"""

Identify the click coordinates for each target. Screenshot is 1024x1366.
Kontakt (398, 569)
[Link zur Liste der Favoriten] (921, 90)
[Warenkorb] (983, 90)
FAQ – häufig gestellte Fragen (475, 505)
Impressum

"""

**EXERCISE DIRECTIONS**
Each line from the one containing "[Link zur Liste der Favoriten] (921, 90)" to the end of the records should be echoed exactly, and no other line.

**ANSWER BELOW**
[Link zur Liste der Favoriten] (921, 90)
[Warenkorb] (983, 90)
FAQ – häufig gestellte Fragen (475, 505)
Impressum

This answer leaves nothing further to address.